In this retrospective analysis using the CIBMTR registry, we describe the outcomes of patients with DLBCL relapsing after an autoHCT and subsequently undergoing either CAR-T therapy or alloHCT. We also applied the CIBMTR prognostic score¹⁸  to these 2 patient cohorts to identify patients at high risk of treatment failure. Our noncomparative cohort analysis shows the following after autoHCT failure: (a) CAR-T treatment in a cohort of mostly refractory patients provides 1-year PFS of ∼55% with a ∼5% NRM risk, (b) alloHCT in a group of predominantly chemosensitive patients produces a 1-year PFS of ∼54% with a 20% NRM risk, and (c) the CIBMTR prognostic score group of high/very high-risk disease identifies a cohort of patients at particularly high risk of therapy failure after either CAR-T therapy or alloHCT.
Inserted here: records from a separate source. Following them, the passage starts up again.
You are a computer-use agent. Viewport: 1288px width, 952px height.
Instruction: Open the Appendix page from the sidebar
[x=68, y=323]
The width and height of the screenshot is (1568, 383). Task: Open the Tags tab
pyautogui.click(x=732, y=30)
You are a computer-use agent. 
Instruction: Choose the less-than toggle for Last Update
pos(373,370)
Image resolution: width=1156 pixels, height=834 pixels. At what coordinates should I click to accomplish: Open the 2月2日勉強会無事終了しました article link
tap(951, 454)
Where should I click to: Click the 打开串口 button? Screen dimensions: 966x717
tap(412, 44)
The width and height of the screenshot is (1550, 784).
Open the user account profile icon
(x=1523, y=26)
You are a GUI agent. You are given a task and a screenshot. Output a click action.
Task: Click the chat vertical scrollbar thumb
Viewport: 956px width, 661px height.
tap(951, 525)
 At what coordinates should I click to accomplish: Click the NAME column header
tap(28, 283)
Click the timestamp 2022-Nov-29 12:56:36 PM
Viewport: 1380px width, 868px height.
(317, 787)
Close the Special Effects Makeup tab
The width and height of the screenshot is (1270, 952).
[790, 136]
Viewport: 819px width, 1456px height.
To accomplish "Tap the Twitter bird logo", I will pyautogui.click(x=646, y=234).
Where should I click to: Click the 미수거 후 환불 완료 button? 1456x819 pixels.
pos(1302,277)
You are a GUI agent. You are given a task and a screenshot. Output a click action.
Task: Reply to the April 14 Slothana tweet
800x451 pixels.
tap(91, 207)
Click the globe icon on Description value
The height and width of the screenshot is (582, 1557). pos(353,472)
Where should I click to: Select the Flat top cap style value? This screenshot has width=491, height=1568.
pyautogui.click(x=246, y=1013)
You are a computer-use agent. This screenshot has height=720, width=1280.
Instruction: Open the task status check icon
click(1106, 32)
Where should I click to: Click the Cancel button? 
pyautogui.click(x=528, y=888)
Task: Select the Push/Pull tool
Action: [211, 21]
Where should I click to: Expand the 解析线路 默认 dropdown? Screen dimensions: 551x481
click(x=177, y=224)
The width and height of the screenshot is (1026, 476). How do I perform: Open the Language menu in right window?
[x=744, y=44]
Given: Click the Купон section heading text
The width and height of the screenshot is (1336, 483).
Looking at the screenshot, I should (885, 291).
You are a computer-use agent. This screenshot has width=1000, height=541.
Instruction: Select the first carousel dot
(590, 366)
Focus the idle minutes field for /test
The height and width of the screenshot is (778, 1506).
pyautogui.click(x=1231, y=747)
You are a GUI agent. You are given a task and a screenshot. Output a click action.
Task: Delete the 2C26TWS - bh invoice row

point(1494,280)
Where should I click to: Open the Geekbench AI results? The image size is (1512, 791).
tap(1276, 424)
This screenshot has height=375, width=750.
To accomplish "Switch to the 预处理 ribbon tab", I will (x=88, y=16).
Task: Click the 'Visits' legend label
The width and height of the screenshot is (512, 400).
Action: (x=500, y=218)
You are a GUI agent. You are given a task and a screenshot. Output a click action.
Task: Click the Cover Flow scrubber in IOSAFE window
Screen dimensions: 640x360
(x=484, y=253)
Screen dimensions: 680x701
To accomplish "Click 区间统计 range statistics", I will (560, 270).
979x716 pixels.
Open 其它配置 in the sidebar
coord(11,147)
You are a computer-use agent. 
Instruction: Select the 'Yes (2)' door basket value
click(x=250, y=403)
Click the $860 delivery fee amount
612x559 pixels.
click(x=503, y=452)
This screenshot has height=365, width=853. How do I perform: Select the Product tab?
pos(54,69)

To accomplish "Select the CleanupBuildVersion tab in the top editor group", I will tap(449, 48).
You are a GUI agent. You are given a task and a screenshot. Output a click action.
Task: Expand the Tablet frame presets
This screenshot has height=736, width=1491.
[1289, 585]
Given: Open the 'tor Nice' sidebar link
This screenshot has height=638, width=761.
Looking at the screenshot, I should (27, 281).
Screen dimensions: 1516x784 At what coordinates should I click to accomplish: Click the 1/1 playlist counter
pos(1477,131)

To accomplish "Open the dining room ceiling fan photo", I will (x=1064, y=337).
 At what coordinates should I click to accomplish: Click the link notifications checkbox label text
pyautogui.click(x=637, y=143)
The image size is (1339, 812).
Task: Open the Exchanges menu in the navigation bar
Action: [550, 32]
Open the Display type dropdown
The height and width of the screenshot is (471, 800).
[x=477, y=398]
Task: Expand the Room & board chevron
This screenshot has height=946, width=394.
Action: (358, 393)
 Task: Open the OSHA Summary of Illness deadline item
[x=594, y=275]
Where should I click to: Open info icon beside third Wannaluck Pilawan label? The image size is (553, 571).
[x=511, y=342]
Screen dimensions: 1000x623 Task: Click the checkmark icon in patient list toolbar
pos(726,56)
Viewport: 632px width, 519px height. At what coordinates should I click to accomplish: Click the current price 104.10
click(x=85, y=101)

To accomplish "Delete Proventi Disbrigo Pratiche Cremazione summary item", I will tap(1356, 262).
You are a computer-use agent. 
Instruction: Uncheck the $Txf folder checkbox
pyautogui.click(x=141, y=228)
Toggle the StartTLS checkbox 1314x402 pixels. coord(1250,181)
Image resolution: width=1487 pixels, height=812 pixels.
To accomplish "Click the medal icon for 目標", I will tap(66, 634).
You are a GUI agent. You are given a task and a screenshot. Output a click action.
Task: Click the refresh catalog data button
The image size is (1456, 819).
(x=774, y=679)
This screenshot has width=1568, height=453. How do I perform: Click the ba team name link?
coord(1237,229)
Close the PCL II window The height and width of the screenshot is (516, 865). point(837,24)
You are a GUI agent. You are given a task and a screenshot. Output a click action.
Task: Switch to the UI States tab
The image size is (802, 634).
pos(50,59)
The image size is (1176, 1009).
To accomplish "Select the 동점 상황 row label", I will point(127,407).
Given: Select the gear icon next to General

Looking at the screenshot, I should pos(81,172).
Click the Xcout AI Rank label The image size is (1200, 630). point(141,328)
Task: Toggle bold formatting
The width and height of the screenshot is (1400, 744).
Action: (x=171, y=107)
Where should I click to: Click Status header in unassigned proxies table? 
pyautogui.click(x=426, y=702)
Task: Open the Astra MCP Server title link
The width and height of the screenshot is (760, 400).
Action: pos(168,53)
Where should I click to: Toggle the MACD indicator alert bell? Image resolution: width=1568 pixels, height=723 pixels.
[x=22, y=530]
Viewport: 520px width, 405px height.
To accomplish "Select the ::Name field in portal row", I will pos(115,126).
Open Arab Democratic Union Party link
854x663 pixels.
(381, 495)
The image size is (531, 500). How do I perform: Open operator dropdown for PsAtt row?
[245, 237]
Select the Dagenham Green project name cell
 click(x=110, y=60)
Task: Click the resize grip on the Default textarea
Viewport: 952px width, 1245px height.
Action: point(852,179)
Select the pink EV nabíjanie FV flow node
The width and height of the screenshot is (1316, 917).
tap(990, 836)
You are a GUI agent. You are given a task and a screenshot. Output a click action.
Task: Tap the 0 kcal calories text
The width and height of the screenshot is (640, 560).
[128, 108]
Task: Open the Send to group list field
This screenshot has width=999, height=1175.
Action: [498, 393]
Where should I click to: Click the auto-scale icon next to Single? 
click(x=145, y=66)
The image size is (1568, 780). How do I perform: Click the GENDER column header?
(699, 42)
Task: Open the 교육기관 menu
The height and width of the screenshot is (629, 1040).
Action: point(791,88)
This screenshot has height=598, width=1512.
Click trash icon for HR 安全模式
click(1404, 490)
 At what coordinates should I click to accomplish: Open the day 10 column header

At the onset, it is important to acknowledge that the cohort of patients getting CAR-T treatment and alloHCT in our study are fundamentally different. For example, patients receiving CAR-T were older, less fit, and mostly had refractory disease. Patients in the alloHCT cohort were younger, had a better performance score, and most had disease responding to salvage treatments. Most CAR-T procedures were done during 2018 to 2019, whereas alloHCT spanned a wider time period (2012-2019). These important differences warrant caution while interpreting even an adjusted comparison across the 2 cohorts (as shown in supplemental Table 1). The short median follow-up of CAR-T–treated patients means that the long-term outcomes cannot be analyzed using the current dataset. Chemoresponse is not a prerequisite for offering CAR-T therapy, meaning a patient relapsing after autoHCT may be able to receive this treatment without salvage attempts. The large real-world analyses have also shown feasibility of this treatment in older individuals with comorbid conditions.^7,32  In contrast, establishing chemosensitivity and careful patient selection are critical for alloHCT outcomes.^17,33,34  To reduce heterogeneity, the CAR-T cohort in the current analysis was limited to axi-cel, as it represented the predominant commercial product reported to the CIBMTR registry during the analysis period.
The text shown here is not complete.